Bernie Madoff made 24 cents an hour in a federal prison

Bernie Madoff: How he pulled it off

By the time Ponzi schemer Bernie Madoff died of kidney failure, the man who bilked unsuspecting people out of billions of dollars had accumulated a nest egg of just $710 for almost 3,000 hours of work as a prison orderly.

Madoff had served 12 years of a 150-year sentence in a federal prison in North Carolina when he died in prison at 82 in April. 

Details of Madoff's life behind bars were first reported by The City, an online not-for-profit news organization that obtained his Federal Bureau of Prisons file. According to the outlet's review of the documents, Madoff left behind a modest stockpile that included eight AAA batteries, four religious paperbacks, a Casio calculator, four packages of popcorn, a packet of ramen soup and a box of gefilte fish.

The disgraced financier first labored in a part of the prison devoted to educational programs, but asked to be transferred to the chapel area, The City noted. 

Madoff's work as an orderly mostly drew favorable reviews, but at one point a supervisor described him as "not very dependable" and stating he needed "closer supervision than most."

His attorney last year disclosed Madoff to be terminally ill with kidney disease and requested early release on compassionate grounds for his client. The request was denied. 

Ponzi schemer Bernie Madoff dies in prison at 82

For decades Madoff lived a life of luxury running Bernard L. Madoff Investment Security in New York, before being charged in 2008 with running a massive Ponzi scheme that involved using money from some investors to pay supposed profits to others. Madoff pleaded guilty the following year to 11 felonies. 
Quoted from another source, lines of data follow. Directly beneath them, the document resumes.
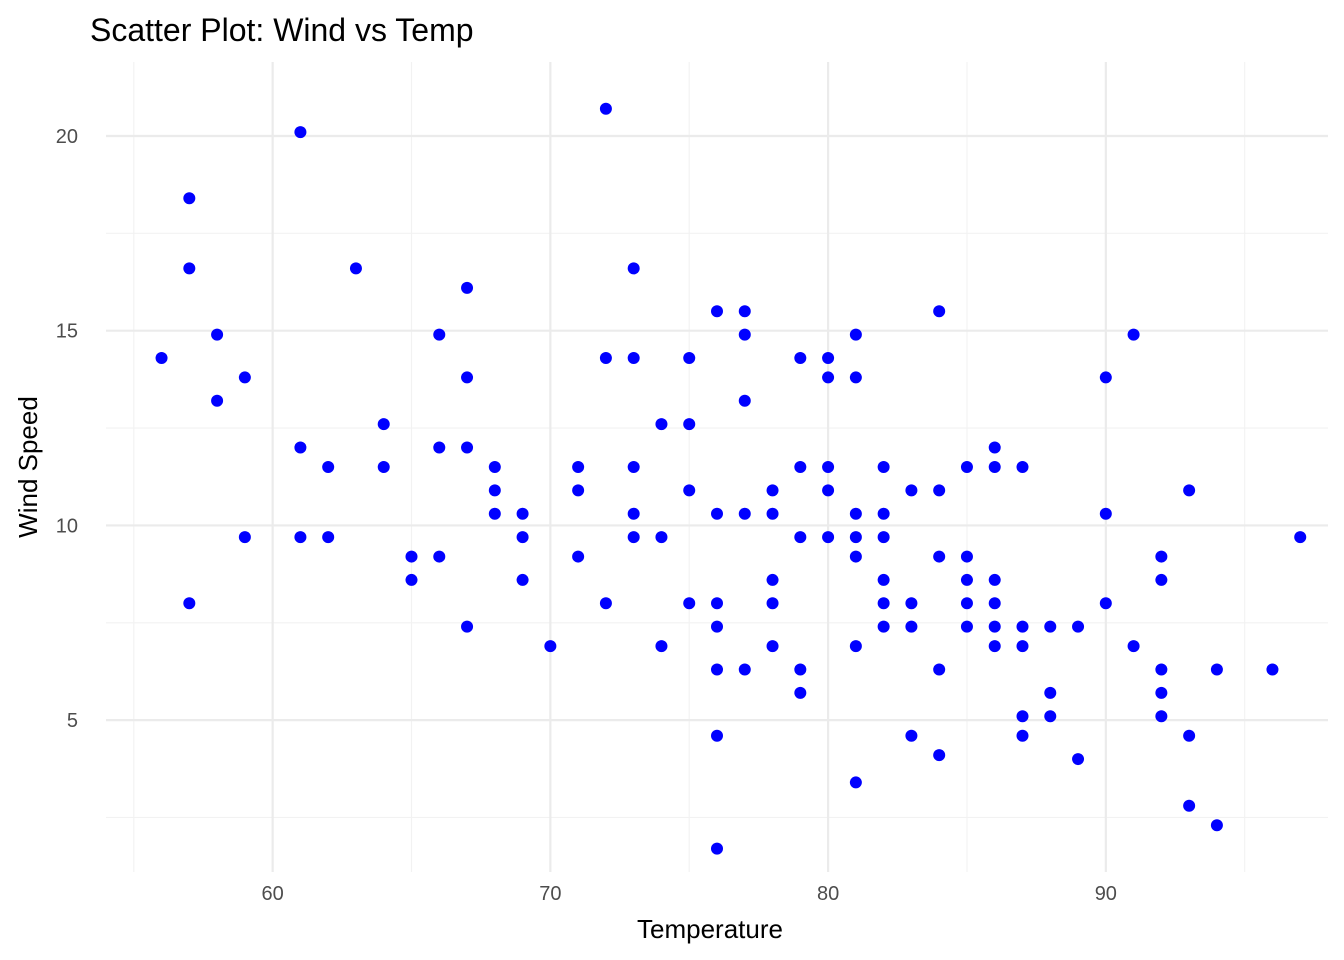 The height and width of the screenshot is (960, 1344). What do you see at coordinates (828, 894) in the screenshot?
I see `x-tick-label: 80` at bounding box center [828, 894].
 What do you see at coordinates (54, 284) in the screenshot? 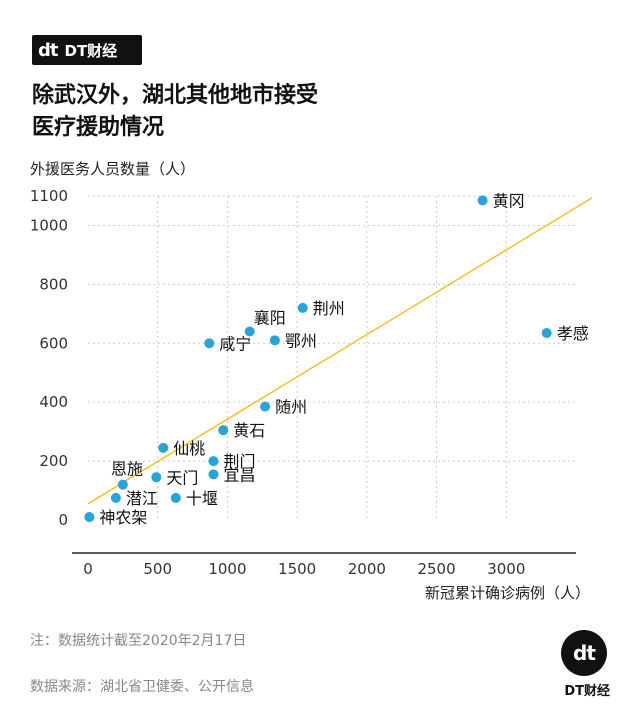
I see `y-tick-label: 800` at bounding box center [54, 284].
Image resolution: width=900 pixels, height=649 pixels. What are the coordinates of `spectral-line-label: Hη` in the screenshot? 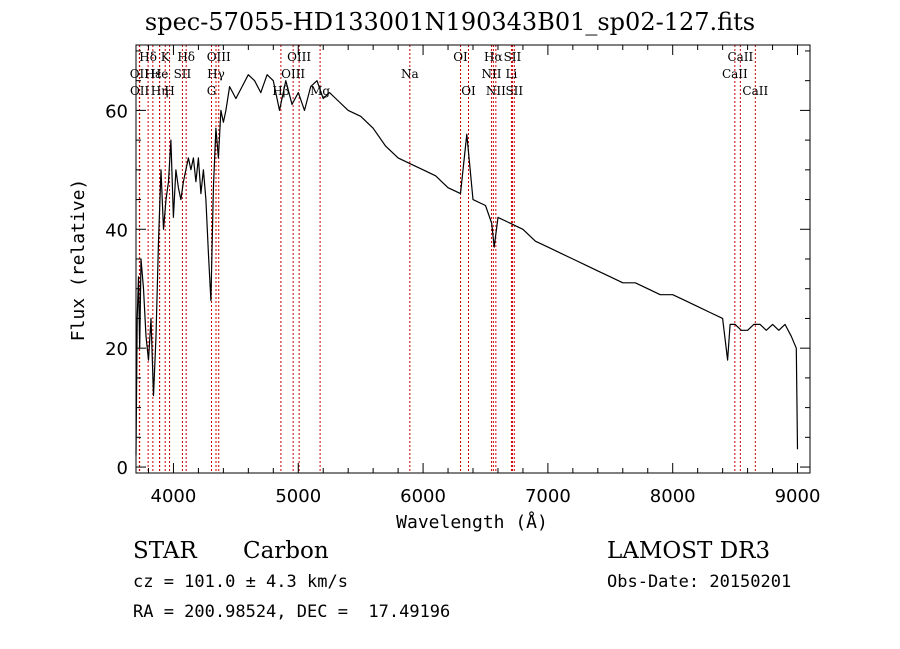 It's located at (160, 91).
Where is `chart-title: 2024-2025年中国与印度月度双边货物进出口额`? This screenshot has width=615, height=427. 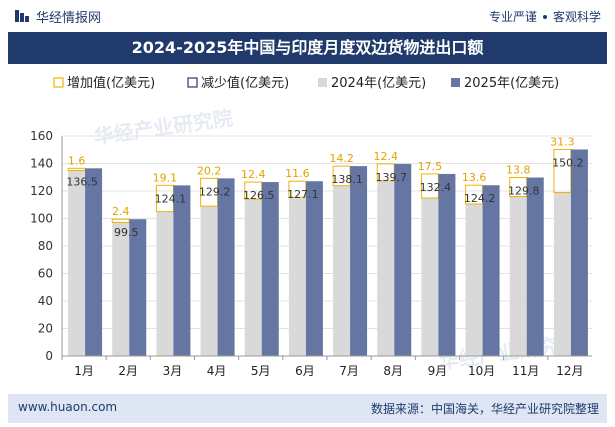
chart-title: 2024-2025年中国与印度月度双边货物进出口额 is located at coordinates (308, 48).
The Justice Department in December announced the Madoff Victim Fund had distributed $3.2 billion to nearly 37,000 people defrauded by Madoff. The tally represented more than 80% of his victims' losses. 

Madoff was born in 1938 in a lower-middle-class Jewish neighborhood in Queens, New York. In the financial world, the story of his spectacular rise to prominence — how he left for Wall Street with his brother Peter in 1960 with a few thousand dollars saved from working as a lifeguard and installing sprinklers — became legend.

Madoff helped launch the Nasdaq, the first electronic stock exchange, and advised the U.S. Securities and Exchange Commission on the system. But what the agency never found out was that behind the scenes, in a separate office kept under lock and key, Madoff was secretly spinning a web of phantom wealth by using cash from new investors to pay returns to old ones on a massive scale not seen since the days of Charles Ponzi.